DIRECTIONS FOR THIS TASK => Reproduce the entries word for word, from the line containing "1200x433 pixels. How" through the line containing "pyautogui.click(x=1650, y=327)", including both of those lines, and omit the pictures.
─── INFORMATION SHOWN
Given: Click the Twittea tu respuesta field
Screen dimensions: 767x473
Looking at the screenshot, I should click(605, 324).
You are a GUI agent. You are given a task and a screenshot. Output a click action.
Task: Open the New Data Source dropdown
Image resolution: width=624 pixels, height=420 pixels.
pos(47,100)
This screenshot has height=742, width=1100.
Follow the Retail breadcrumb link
──────
─── INFORMATION SHOWN
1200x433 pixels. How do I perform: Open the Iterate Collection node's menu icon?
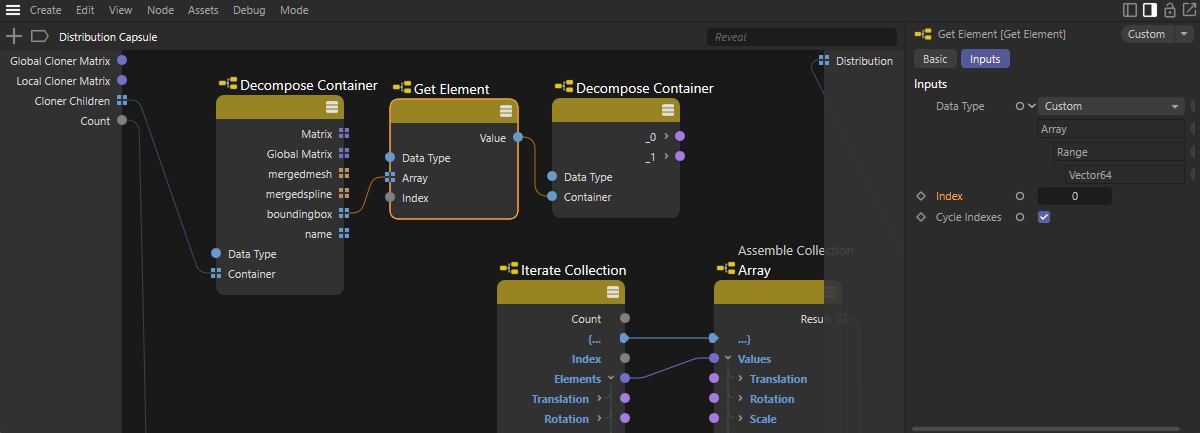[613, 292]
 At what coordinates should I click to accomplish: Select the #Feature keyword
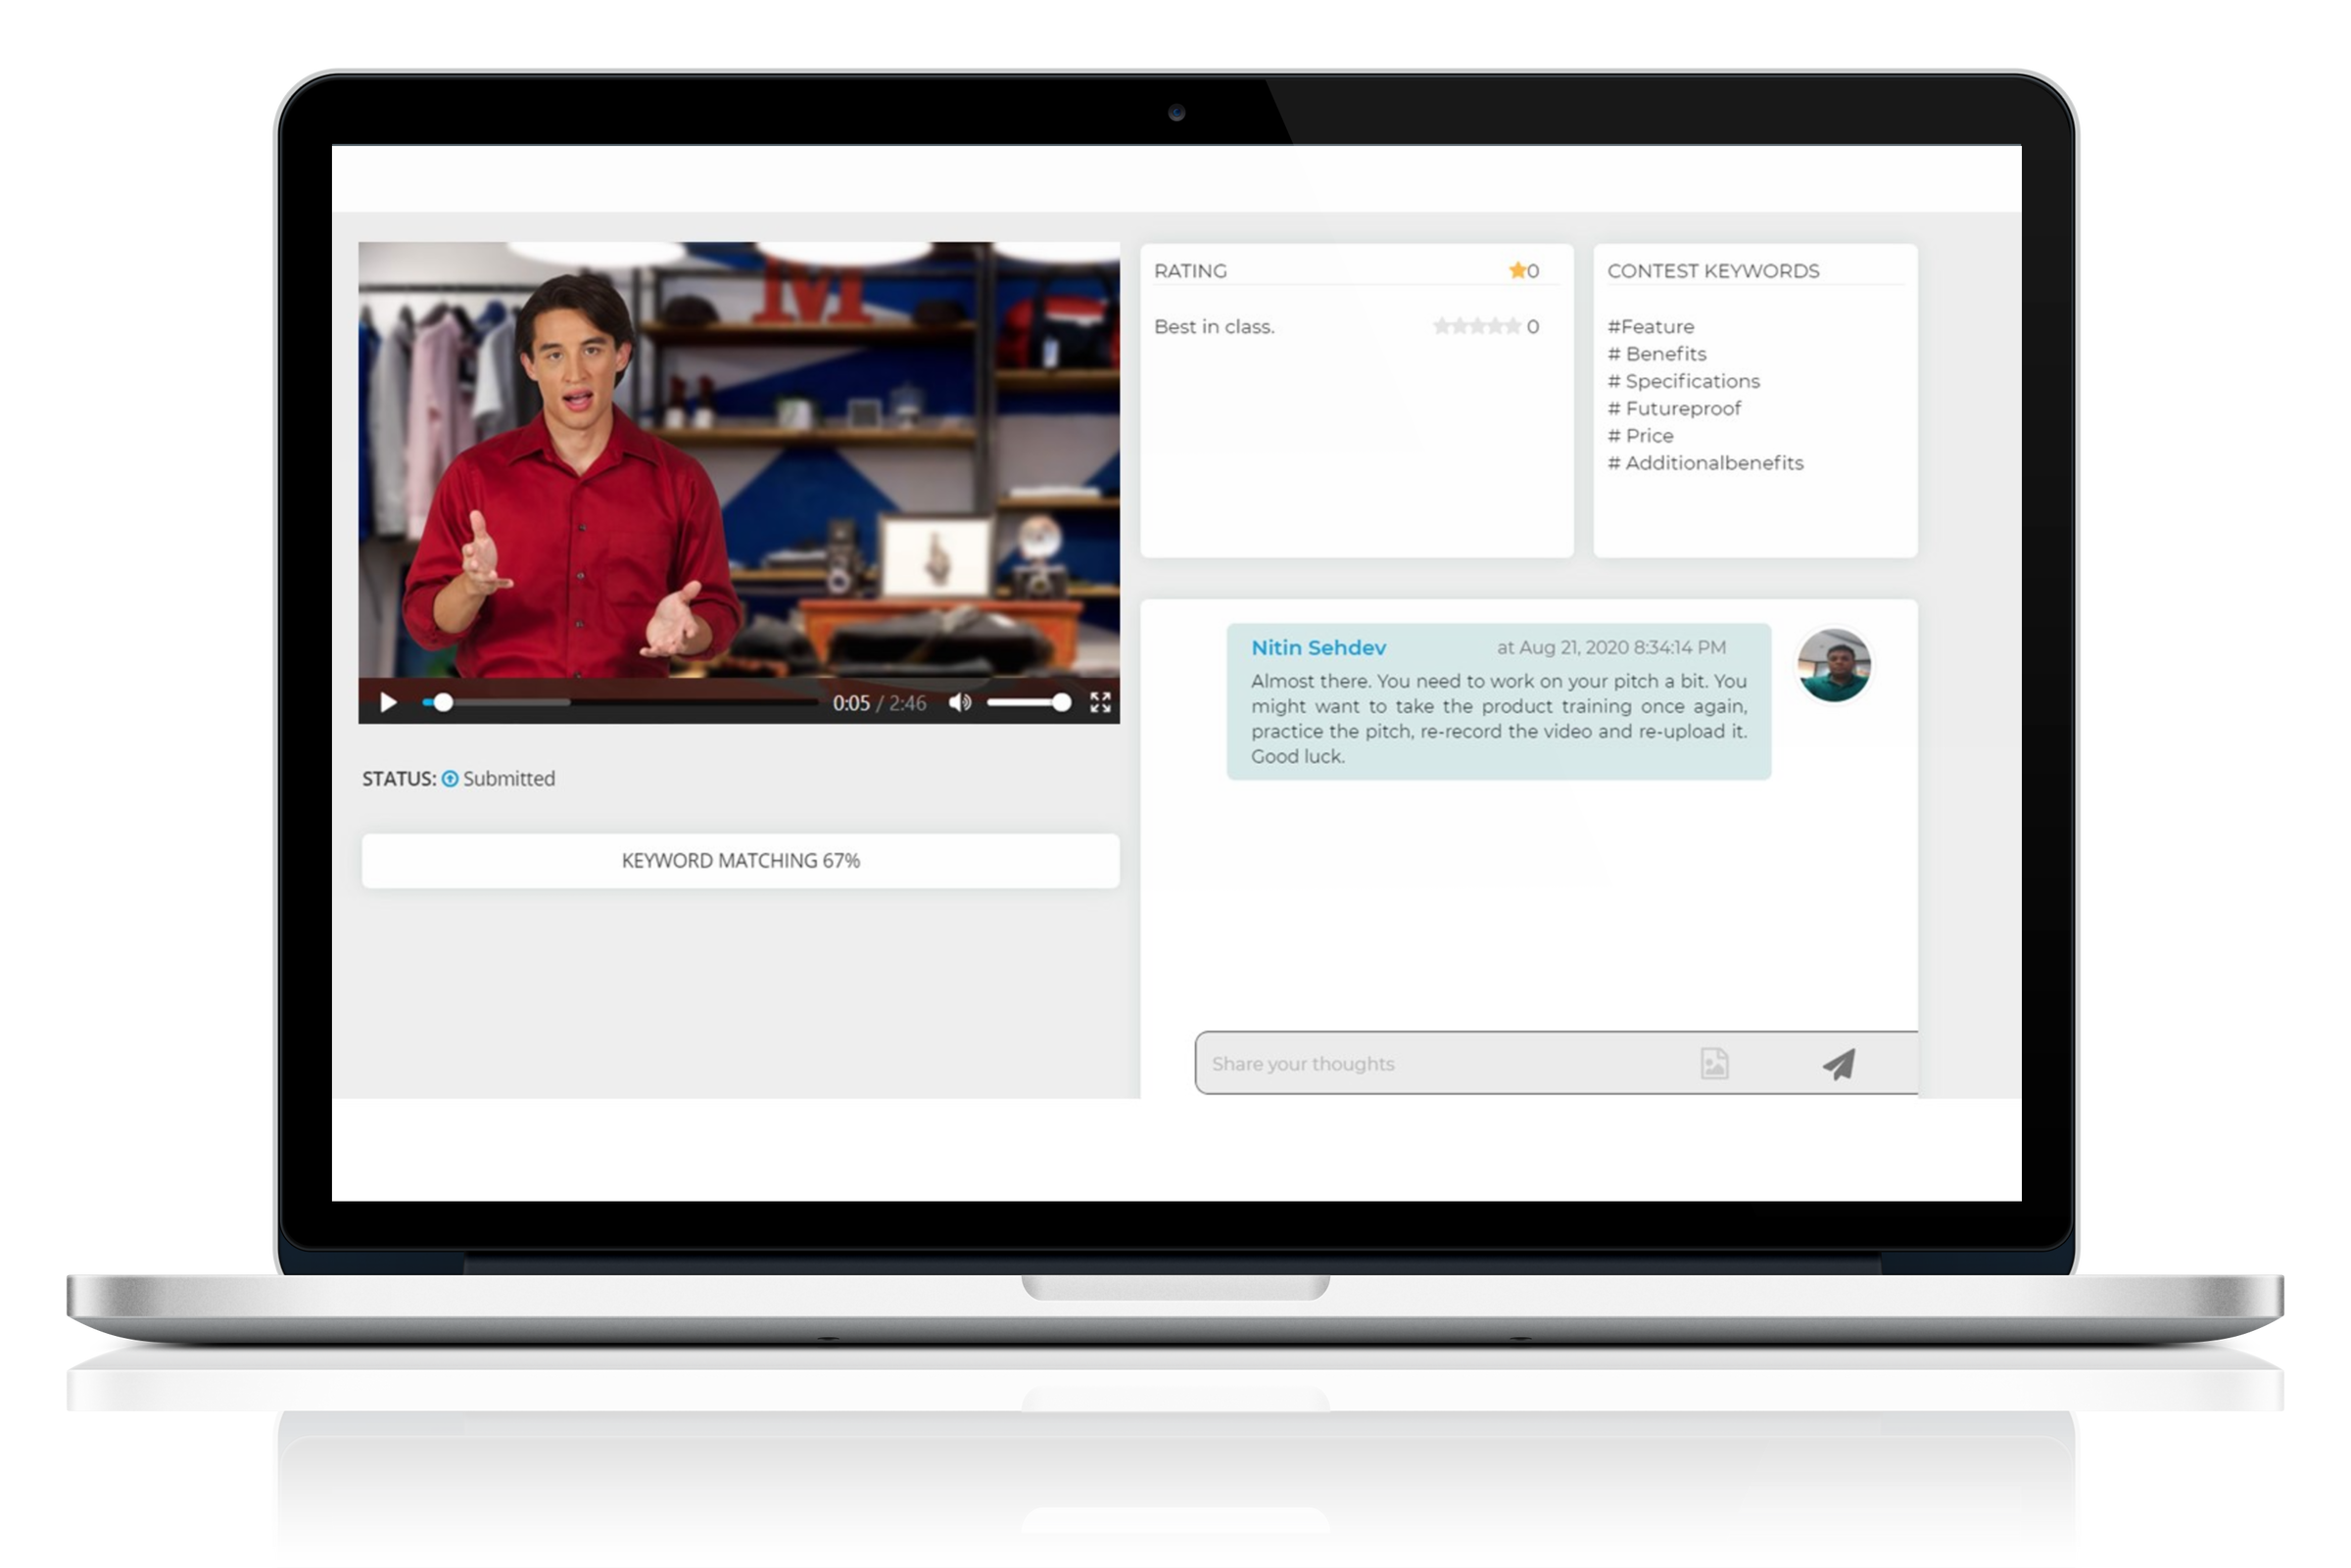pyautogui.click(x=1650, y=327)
──────
─── INFORMATION SHOWN
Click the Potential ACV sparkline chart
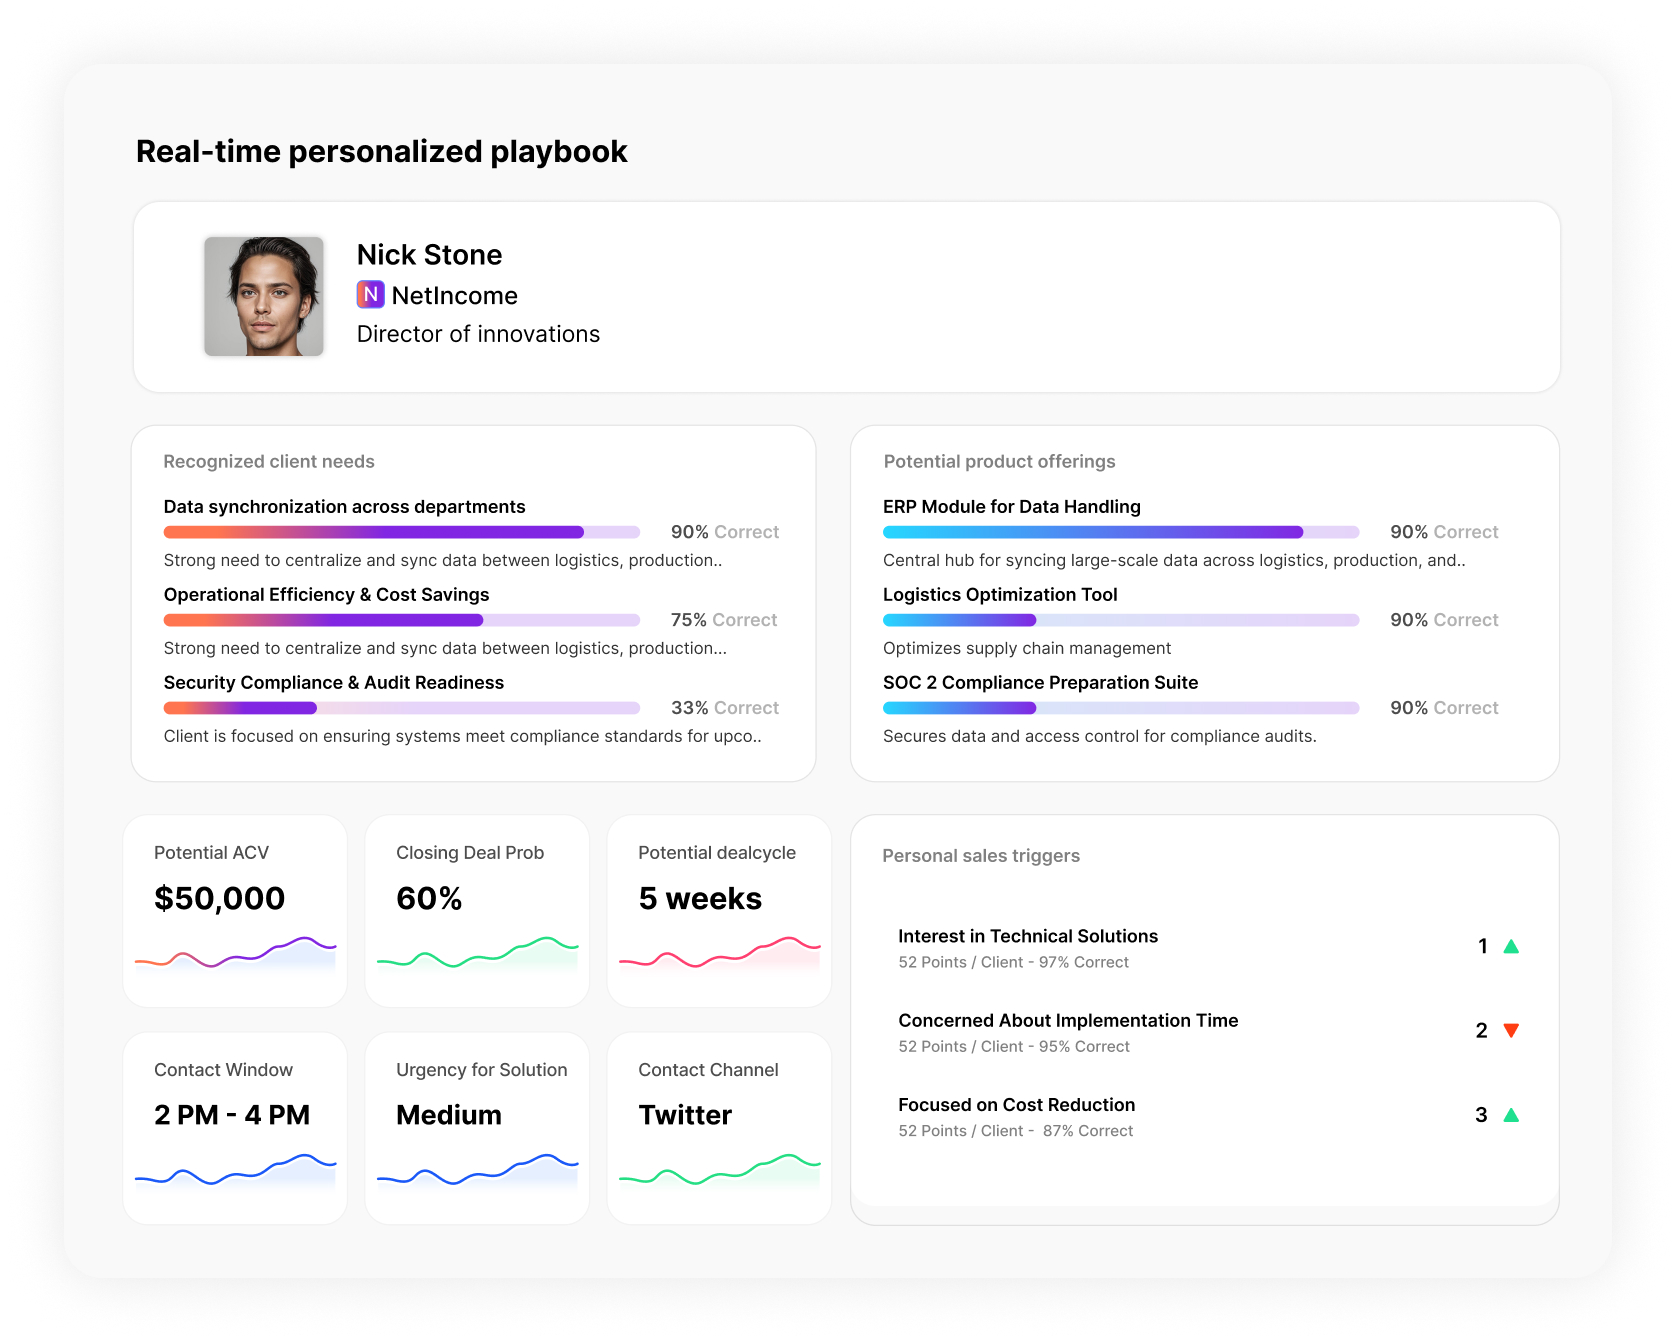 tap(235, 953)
──────
THE RESULT =>
1200x433 pixels. How do I perform: Open the Iterate Collection node's menu icon?
[613, 292]
 At what coordinates should I click to accomplish: Select the #Feature keyword
pyautogui.click(x=1650, y=327)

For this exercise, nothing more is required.